Testing AI in Defense – A New Kind of Security Challenge

Marin July 24, 2003

8 minutes read

AI Meets the Battlefield

Artificial Intelligence or “AI” these days typically refers to sophisticated decision support systems – often descendants of the expert systems and rule-based algorithms of the 1990s. Although there are developments around e.g. fuzzy logic and Bayesian inference to make it more than DSS. These systems are increasingly being adopted by the military to potentially assist human commanders by processing large amounts of sensor and battlefield data and suggesting courses of action. For example, projects tried to combine expert knowledge with probabilistic methods to detect threats and estimate enemy positions. Instead of giving a simple yes/no answer, such systems might say “There is an 80% probability of an enemy tank unit on that ridge” – introducing a degree of uncertainty by design.

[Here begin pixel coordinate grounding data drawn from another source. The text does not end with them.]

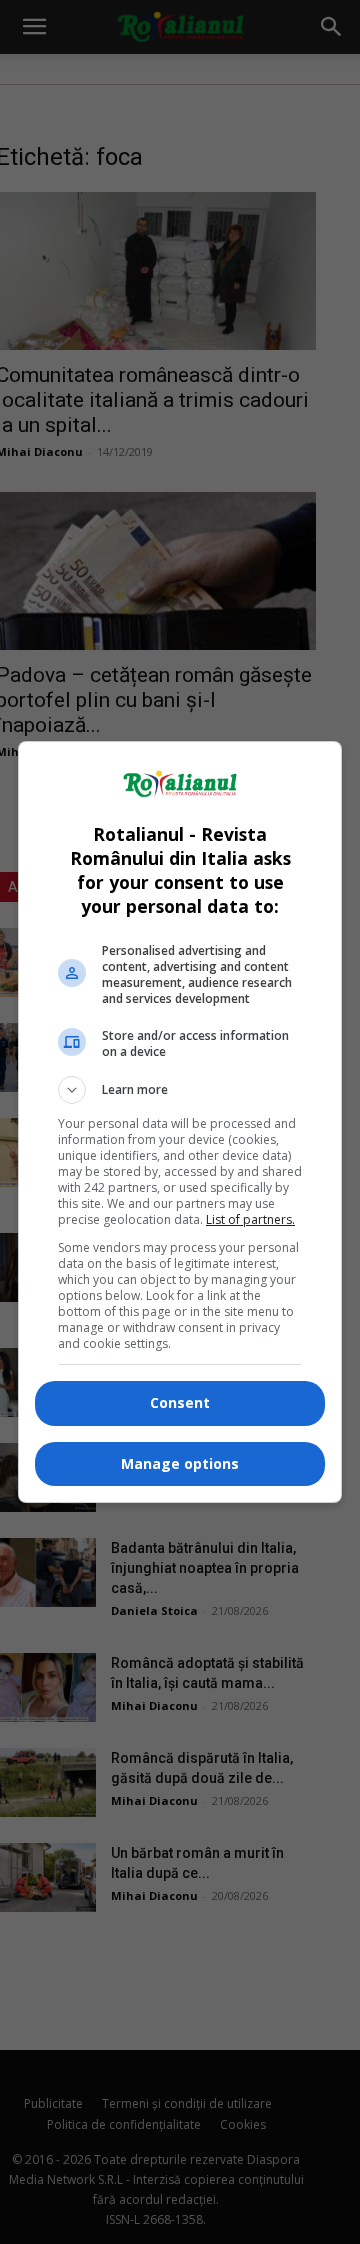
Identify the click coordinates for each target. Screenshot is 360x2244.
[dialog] (180, 1122)
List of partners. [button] (250, 1219)
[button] (180, 1090)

While the AI capabilities are still quite modest, defense innovators are already pushing the envelope. Major defense contractors and research agencies are experimenting with ways to integrate AI into weapons systems to help soldiers make faster and better decisions – or even to delegate some decisions to the machine. In fact, last year DARPA’s Joint Unmanned Combat Air Systems program was testing the Boeing X-45A, a prototype combat drone. The X-45A is envisioned as part of the “next generation of completely autonomous military aircraft,” capable of carrying out strike missions with minimal human intervention. This level of autonomy was still mostly experimental, but it’s a clear signal where things are headed.

Against this backdrop, our team at Cyber Agency was engaged by a defense contractor to test the security and integrity of an AI-driven component in a weapons system. The client was exploring whether an AI module could be integrated into a battlefield system to support warfighters – by analyzing threats, recommending actions, or even automatically cueing weapon responses in certain scenarios. It is a cutting-edge work we completed a few months ago and we have received a special permission to talk about it in general terms today.

We approached the task with our usual cybersecurity toolkit and mindset, but we soon discovered that testing an AI-enabled system was a very different animal compared to auditing a traditional piece of software.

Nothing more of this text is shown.